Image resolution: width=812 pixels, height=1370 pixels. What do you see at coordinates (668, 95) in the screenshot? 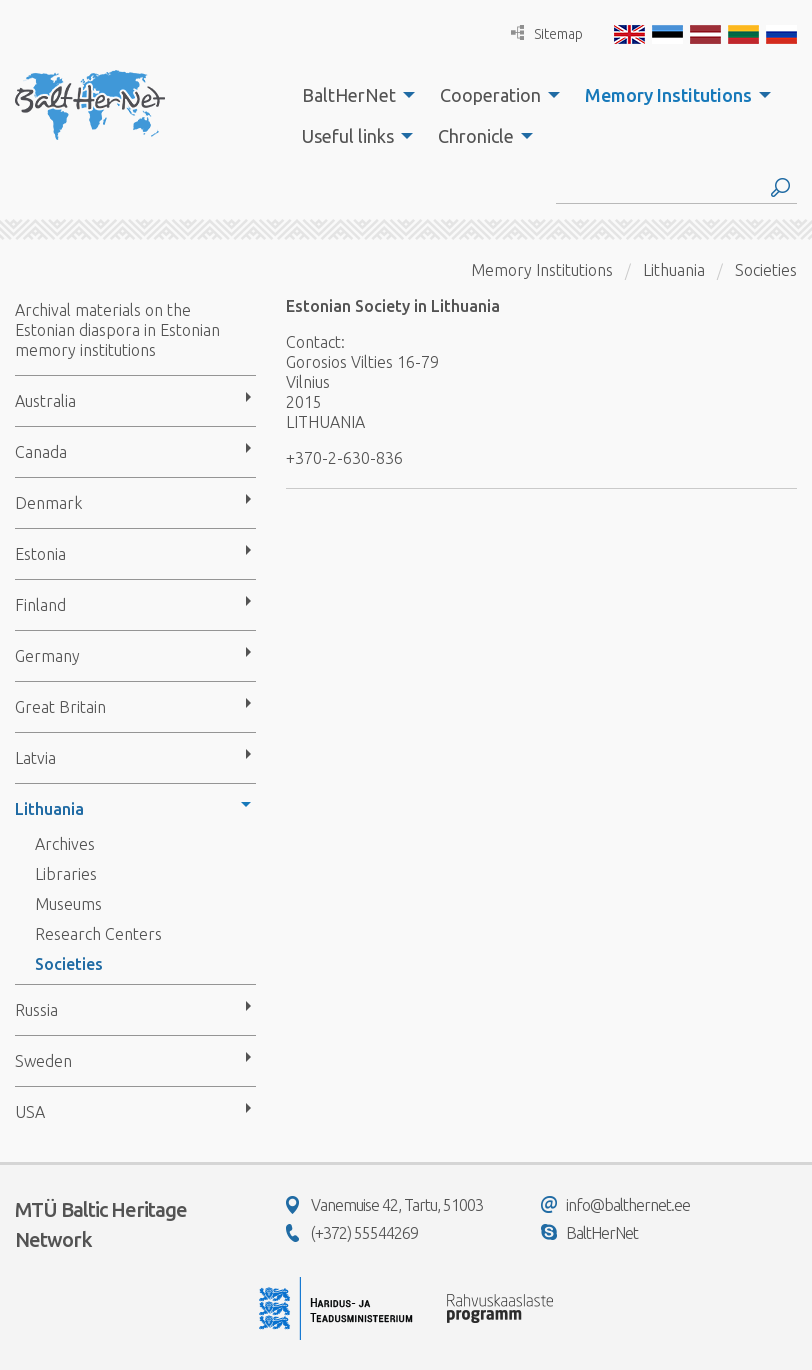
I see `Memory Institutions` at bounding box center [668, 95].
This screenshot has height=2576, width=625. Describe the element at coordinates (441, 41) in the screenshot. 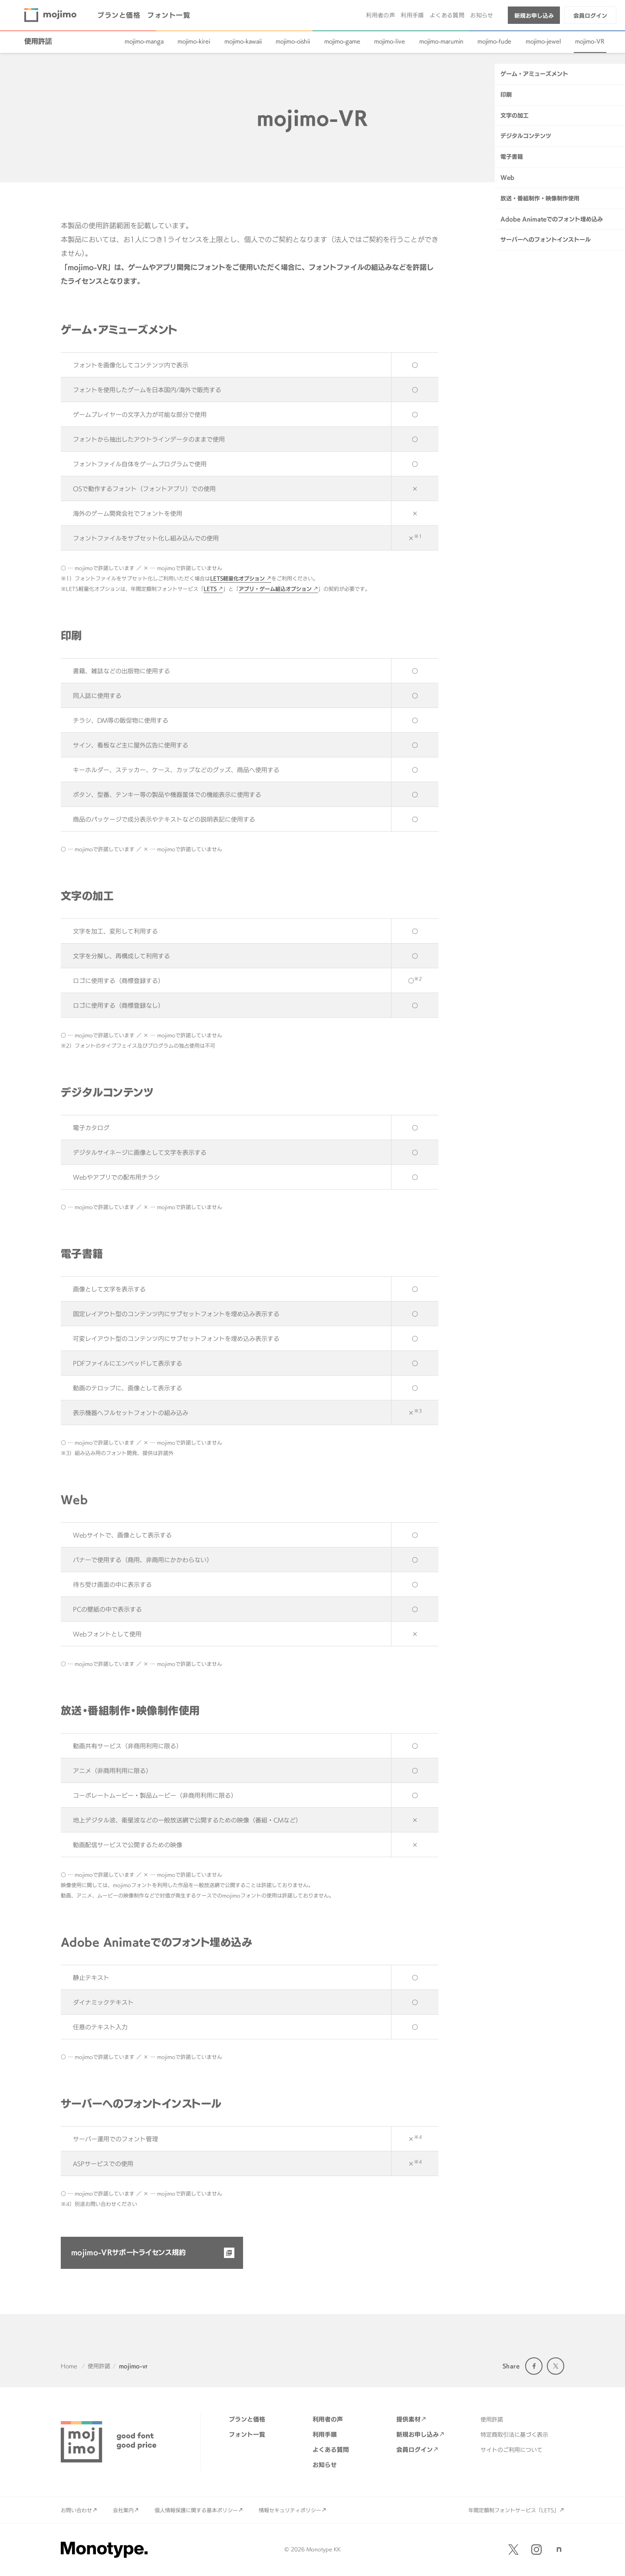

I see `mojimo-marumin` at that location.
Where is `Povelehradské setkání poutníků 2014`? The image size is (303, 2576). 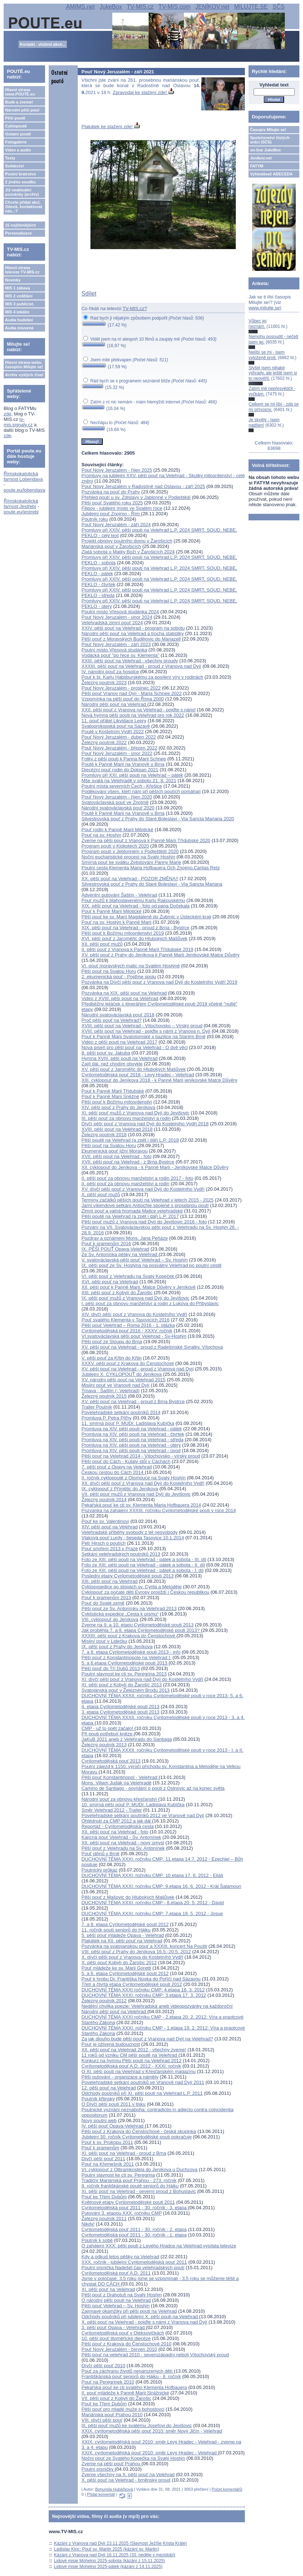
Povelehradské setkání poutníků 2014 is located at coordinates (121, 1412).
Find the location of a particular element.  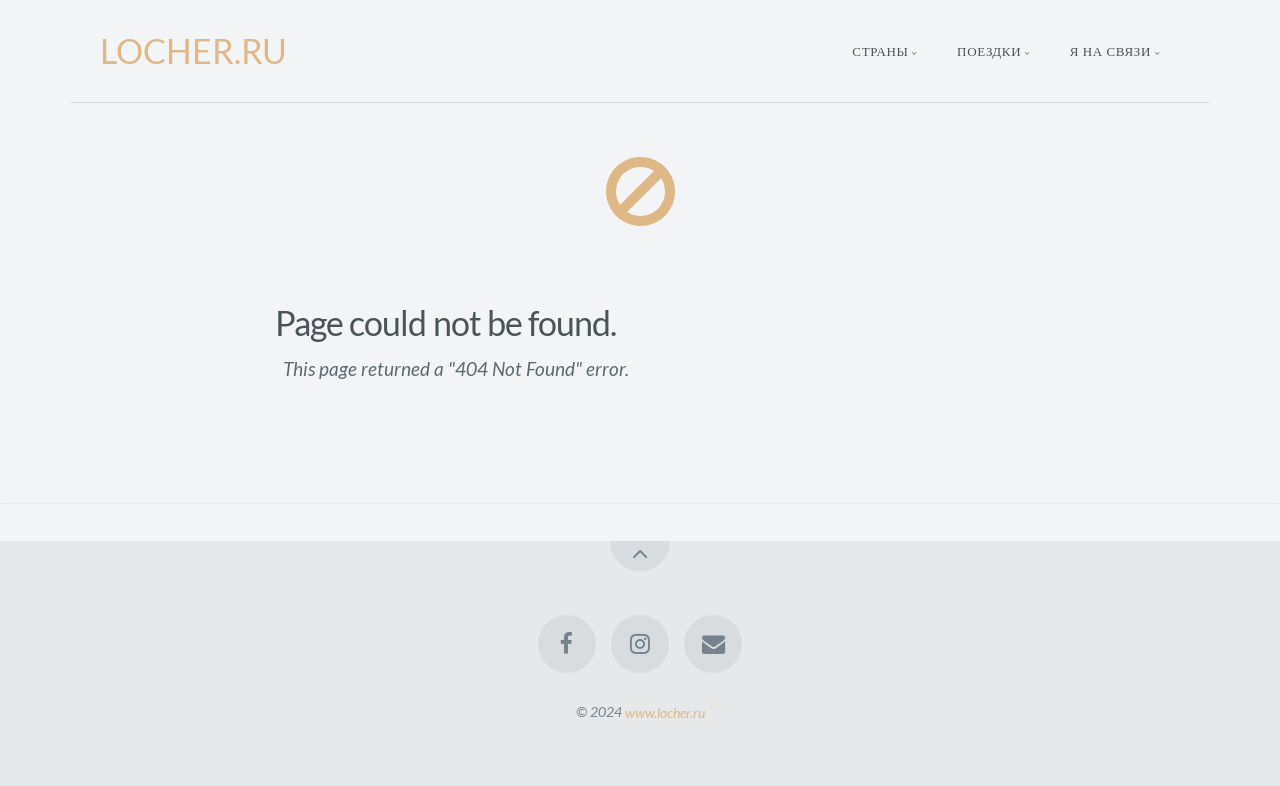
* * * * * * * * *
# Work to be completed
Reproduce the entire listing above verbatim, omitting the pictures.

# Response
Image resolution: width=812 pixels, height=1370 pixels. What do you see at coordinates (668, 95) in the screenshot? 
I see `Memory Institutions` at bounding box center [668, 95].
This screenshot has height=2576, width=625. Describe the element at coordinates (441, 41) in the screenshot. 

I see `mojimo-marumin` at that location.
Where is `Povelehradské setkání poutníků 2014`? The image size is (303, 2576). 
Povelehradské setkání poutníků 2014 is located at coordinates (121, 1412).
Find the location of a particular element.  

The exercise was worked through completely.